## What is needed
Which lines of the entries below run from the one holding "Task: Sort by Average (Mbps) column header" to the one holding "The height and", inclusive? Set down exactly those lines and no others.

++++ Extracted entries

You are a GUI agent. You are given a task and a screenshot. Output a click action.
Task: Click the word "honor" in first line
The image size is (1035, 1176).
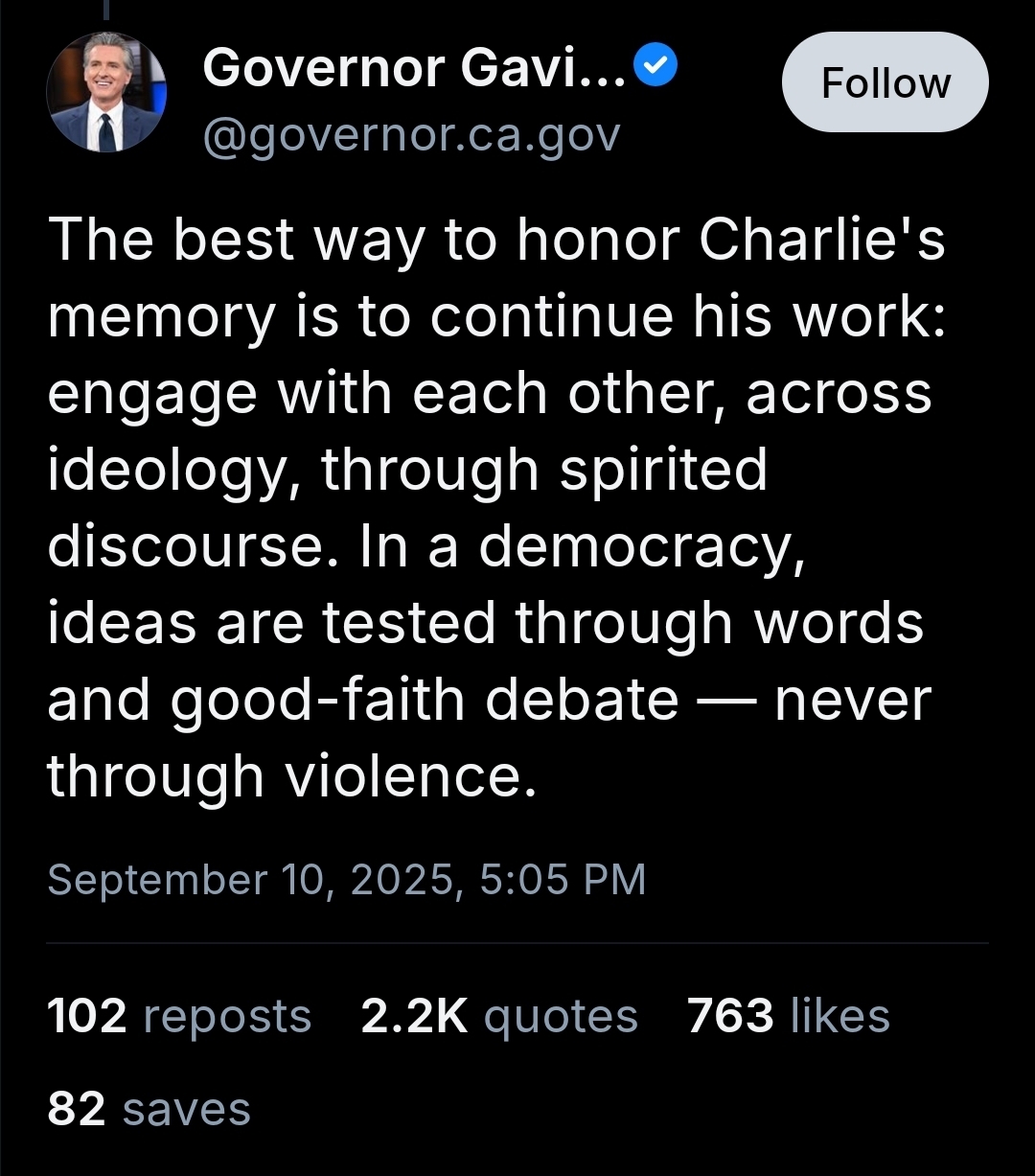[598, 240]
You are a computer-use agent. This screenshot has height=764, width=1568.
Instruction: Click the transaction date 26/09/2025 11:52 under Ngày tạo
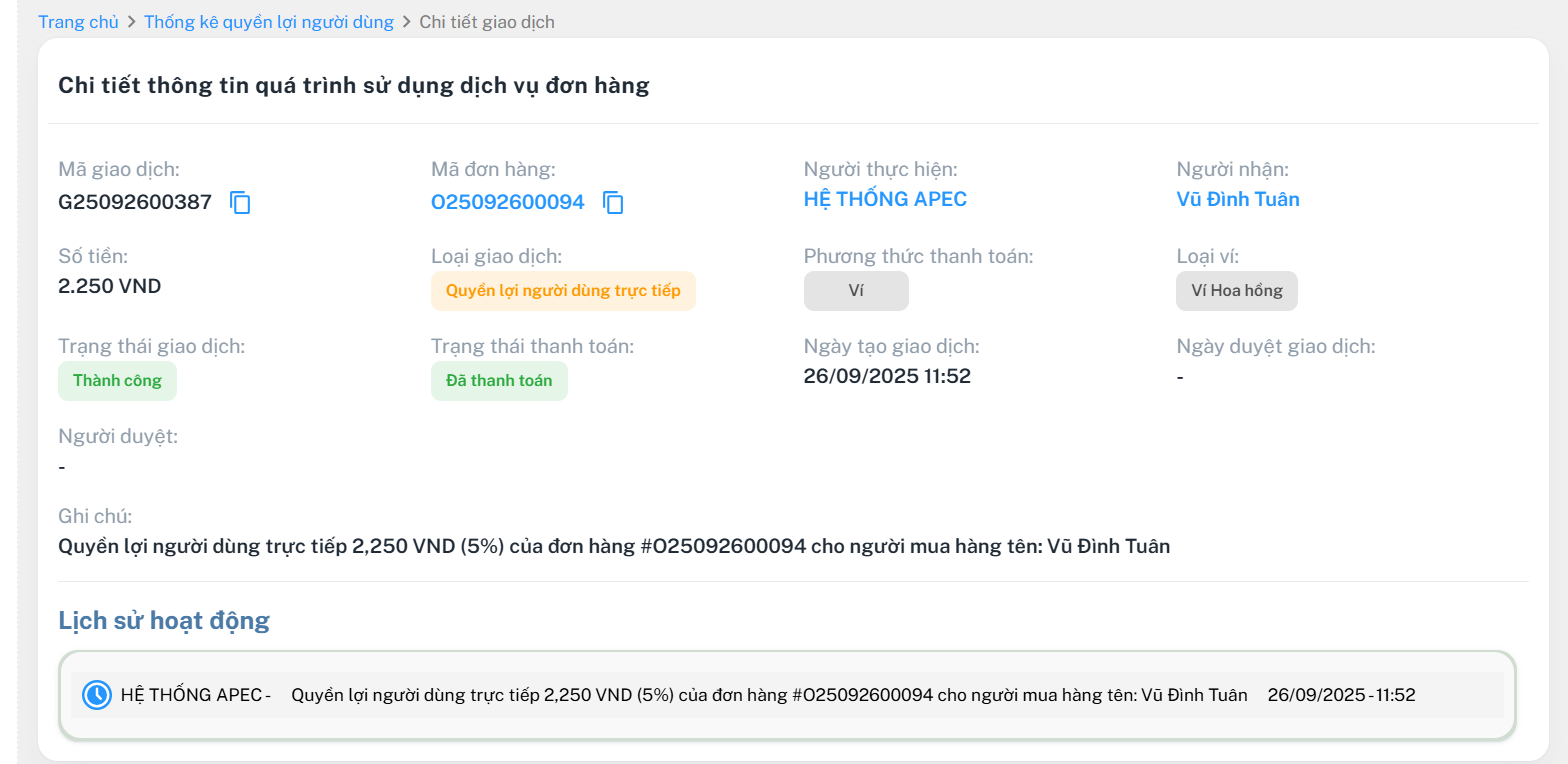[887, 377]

++++++++
++++ Extracted entries

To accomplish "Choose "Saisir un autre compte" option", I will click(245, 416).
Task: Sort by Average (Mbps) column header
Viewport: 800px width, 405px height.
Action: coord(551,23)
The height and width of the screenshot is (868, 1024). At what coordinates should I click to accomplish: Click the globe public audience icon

++++++++
++++ Extracted entries

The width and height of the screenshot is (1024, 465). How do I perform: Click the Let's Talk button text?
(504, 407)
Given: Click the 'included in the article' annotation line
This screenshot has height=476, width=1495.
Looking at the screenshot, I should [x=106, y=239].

++++++++

## Output
Task: Sort by Average (Mbps) column header
Viewport: 800px width, 405px height.
Action: coord(551,23)
The height and width of the screenshot is (868, 1024). At what coordinates should I click to accomplish: Click the globe public audience icon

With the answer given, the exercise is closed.